(Stored records)
■ ■ ■ ■ ■ ■ ■

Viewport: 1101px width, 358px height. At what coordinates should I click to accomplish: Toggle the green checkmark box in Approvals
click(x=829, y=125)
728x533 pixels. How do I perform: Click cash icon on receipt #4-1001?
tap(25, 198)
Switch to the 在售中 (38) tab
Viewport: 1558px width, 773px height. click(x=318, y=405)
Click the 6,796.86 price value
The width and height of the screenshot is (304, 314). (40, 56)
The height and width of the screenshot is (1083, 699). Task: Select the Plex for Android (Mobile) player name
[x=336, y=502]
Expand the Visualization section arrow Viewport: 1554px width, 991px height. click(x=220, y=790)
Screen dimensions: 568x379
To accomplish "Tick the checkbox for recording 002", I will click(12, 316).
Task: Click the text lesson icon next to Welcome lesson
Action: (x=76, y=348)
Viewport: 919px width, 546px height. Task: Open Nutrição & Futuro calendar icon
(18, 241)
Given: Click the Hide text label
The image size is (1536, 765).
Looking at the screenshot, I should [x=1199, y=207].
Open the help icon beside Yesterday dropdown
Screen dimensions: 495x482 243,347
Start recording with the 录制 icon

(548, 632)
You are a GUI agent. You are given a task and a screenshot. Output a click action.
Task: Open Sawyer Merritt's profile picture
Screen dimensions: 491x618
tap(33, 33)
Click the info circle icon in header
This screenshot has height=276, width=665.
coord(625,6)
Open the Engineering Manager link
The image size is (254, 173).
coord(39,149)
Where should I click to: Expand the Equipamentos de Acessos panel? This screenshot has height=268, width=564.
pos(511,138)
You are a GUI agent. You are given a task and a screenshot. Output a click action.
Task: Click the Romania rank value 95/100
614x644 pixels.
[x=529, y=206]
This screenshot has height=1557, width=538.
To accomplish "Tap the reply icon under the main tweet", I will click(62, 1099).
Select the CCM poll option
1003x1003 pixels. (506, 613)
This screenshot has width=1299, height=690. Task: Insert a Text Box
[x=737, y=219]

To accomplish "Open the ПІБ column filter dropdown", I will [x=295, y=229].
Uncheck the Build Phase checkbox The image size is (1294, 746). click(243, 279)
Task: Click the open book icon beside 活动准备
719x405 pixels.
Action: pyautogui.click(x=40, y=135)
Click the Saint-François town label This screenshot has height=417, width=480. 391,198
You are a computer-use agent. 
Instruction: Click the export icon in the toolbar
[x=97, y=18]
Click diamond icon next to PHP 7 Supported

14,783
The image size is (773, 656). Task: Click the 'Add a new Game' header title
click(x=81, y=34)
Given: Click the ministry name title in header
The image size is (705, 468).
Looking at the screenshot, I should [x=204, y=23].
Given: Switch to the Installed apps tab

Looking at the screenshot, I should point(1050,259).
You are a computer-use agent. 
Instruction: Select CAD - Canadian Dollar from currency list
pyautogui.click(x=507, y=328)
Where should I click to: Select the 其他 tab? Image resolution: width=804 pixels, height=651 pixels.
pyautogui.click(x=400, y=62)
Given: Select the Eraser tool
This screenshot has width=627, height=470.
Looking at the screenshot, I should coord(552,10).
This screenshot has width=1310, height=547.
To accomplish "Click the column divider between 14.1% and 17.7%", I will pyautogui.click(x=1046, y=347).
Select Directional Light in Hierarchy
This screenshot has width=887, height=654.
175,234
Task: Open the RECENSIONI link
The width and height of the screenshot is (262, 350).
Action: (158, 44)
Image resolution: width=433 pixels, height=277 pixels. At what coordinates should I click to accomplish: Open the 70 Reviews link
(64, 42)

■ ■ ■ ■ ■ ■ ■

## EXERCISE INSTRUCTIONS
The records above should be restated word for word in their entirety.

## RESULT FOR THIS TASK
Viewport: 1101px width, 358px height. At what coordinates should I click to accomplish: Toggle the green checkmark box in Approvals
click(x=829, y=125)
728x533 pixels. How do I perform: Click cash icon on receipt #4-1001?
tap(25, 198)
Switch to the 在售中 (38) tab
Viewport: 1558px width, 773px height. click(x=318, y=405)
Click the 6,796.86 price value
The width and height of the screenshot is (304, 314). (40, 56)
The height and width of the screenshot is (1083, 699). Task: Select the Plex for Android (Mobile) player name
[x=336, y=502]
Expand the Visualization section arrow Viewport: 1554px width, 991px height. click(x=220, y=790)
Screen dimensions: 568x379
To accomplish "Tick the checkbox for recording 002", I will click(12, 316).
Task: Click the text lesson icon next to Welcome lesson
Action: (x=76, y=348)
Viewport: 919px width, 546px height. Task: Open Nutrição & Futuro calendar icon
(18, 241)
Given: Click the Hide text label
The image size is (1536, 765).
Looking at the screenshot, I should [x=1199, y=207].
Open the help icon beside Yesterday dropdown
Screen dimensions: 495x482 243,347
Start recording with the 录制 icon

(548, 632)
You are a GUI agent. You are given a task and a screenshot. Output a click action.
Task: Open Sawyer Merritt's profile picture
Screen dimensions: 491x618
tap(33, 33)
Click the info circle icon in header
This screenshot has height=276, width=665.
coord(625,6)
Open the Engineering Manager link
The image size is (254, 173).
coord(39,149)
Where should I click to: Expand the Equipamentos de Acessos panel? This screenshot has height=268, width=564.
pos(511,138)
You are a GUI agent. You are given a task and a screenshot. Output a click action.
Task: Click the Romania rank value 95/100
614x644 pixels.
[x=529, y=206]
This screenshot has height=1557, width=538.
To accomplish "Tap the reply icon under the main tweet", I will click(62, 1099).
Select the CCM poll option
1003x1003 pixels. (506, 613)
This screenshot has width=1299, height=690. Task: Insert a Text Box
[x=737, y=219]

To accomplish "Open the ПІБ column filter dropdown", I will [x=295, y=229].
Uncheck the Build Phase checkbox The image size is (1294, 746). click(243, 279)
Task: Click the open book icon beside 活动准备
719x405 pixels.
Action: pyautogui.click(x=40, y=135)
Click the Saint-François town label This screenshot has height=417, width=480. 391,198
You are a computer-use agent. 
Instruction: Click the export icon in the toolbar
[x=97, y=18]
Click diamond icon next to PHP 7 Supported

14,783
The image size is (773, 656). Task: Click the 'Add a new Game' header title
click(x=81, y=34)
Given: Click the ministry name title in header
The image size is (705, 468).
Looking at the screenshot, I should [x=204, y=23].
Given: Switch to the Installed apps tab

Looking at the screenshot, I should point(1050,259).
You are a computer-use agent. 
Instruction: Select CAD - Canadian Dollar from currency list
pyautogui.click(x=507, y=328)
Where should I click to: Select the 其他 tab? Image resolution: width=804 pixels, height=651 pixels.
pyautogui.click(x=400, y=62)
Given: Select the Eraser tool
This screenshot has width=627, height=470.
Looking at the screenshot, I should coord(552,10).
This screenshot has width=1310, height=547.
To accomplish "Click the column divider between 14.1% and 17.7%", I will pyautogui.click(x=1046, y=347).
Select Directional Light in Hierarchy
This screenshot has width=887, height=654.
175,234
Task: Open the RECENSIONI link
The width and height of the screenshot is (262, 350).
Action: (158, 44)
Image resolution: width=433 pixels, height=277 pixels. At what coordinates should I click to accomplish: Open the 70 Reviews link
(64, 42)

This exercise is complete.